DATA SUPPLIED:
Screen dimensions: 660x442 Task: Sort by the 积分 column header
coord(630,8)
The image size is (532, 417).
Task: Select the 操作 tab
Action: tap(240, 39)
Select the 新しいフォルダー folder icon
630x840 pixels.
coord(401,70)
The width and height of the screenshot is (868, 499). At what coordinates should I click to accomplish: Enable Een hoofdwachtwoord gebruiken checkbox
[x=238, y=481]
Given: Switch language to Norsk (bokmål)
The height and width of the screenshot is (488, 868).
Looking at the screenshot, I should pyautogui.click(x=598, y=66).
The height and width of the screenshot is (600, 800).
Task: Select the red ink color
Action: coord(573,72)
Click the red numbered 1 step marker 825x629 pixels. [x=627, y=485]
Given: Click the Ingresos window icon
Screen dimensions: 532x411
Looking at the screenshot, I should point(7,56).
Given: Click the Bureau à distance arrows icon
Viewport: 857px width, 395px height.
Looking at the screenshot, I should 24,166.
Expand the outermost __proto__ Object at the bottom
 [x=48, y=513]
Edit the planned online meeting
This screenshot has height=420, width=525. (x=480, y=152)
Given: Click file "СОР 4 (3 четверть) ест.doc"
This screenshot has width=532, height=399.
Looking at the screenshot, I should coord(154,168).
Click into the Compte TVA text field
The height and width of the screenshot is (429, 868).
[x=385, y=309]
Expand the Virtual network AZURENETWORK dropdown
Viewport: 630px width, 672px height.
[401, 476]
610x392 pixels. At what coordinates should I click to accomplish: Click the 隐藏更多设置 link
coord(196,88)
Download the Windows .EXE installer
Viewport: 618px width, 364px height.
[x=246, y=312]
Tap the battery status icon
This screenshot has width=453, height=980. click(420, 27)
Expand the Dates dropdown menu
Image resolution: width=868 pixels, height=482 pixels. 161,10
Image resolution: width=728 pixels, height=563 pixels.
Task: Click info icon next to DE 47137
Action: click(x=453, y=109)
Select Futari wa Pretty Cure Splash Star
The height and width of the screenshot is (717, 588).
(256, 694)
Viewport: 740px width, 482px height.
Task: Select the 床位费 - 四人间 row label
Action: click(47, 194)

ABOUT THIS TASK:
Output the full set of entries exactly as they were given.

ANSWER TO THIS EXERCISE:
Screen dimensions: 660x442 Task: Sort by the 积分 column header
coord(630,8)
The image size is (532, 417).
Task: Select the 操作 tab
Action: tap(240, 39)
Select the 新しいフォルダー folder icon
630x840 pixels.
coord(401,70)
The width and height of the screenshot is (868, 499). At what coordinates should I click to accomplish: Enable Een hoofdwachtwoord gebruiken checkbox
[x=238, y=481]
Given: Switch language to Norsk (bokmål)
The height and width of the screenshot is (488, 868).
Looking at the screenshot, I should pyautogui.click(x=598, y=66).
The height and width of the screenshot is (600, 800).
Task: Select the red ink color
Action: coord(573,72)
Click the red numbered 1 step marker 825x629 pixels. [x=627, y=485]
Given: Click the Ingresos window icon
Screen dimensions: 532x411
Looking at the screenshot, I should point(7,56).
Given: Click the Bureau à distance arrows icon
Viewport: 857px width, 395px height.
Looking at the screenshot, I should 24,166.
Expand the outermost __proto__ Object at the bottom
 [x=48, y=513]
Edit the planned online meeting
This screenshot has height=420, width=525. (x=480, y=152)
Given: Click file "СОР 4 (3 четверть) ест.doc"
This screenshot has width=532, height=399.
Looking at the screenshot, I should coord(154,168).
Click into the Compte TVA text field
The height and width of the screenshot is (429, 868).
[x=385, y=309]
Expand the Virtual network AZURENETWORK dropdown
Viewport: 630px width, 672px height.
[401, 476]
610x392 pixels. At what coordinates should I click to accomplish: Click the 隐藏更多设置 link
coord(196,88)
Download the Windows .EXE installer
Viewport: 618px width, 364px height.
[x=246, y=312]
Tap the battery status icon
This screenshot has width=453, height=980. click(420, 27)
Expand the Dates dropdown menu
Image resolution: width=868 pixels, height=482 pixels. 161,10
Image resolution: width=728 pixels, height=563 pixels.
Task: Click info icon next to DE 47137
Action: click(x=453, y=109)
Select Futari wa Pretty Cure Splash Star
The height and width of the screenshot is (717, 588).
(256, 694)
Viewport: 740px width, 482px height.
Task: Select the 床位费 - 四人间 row label
Action: click(47, 194)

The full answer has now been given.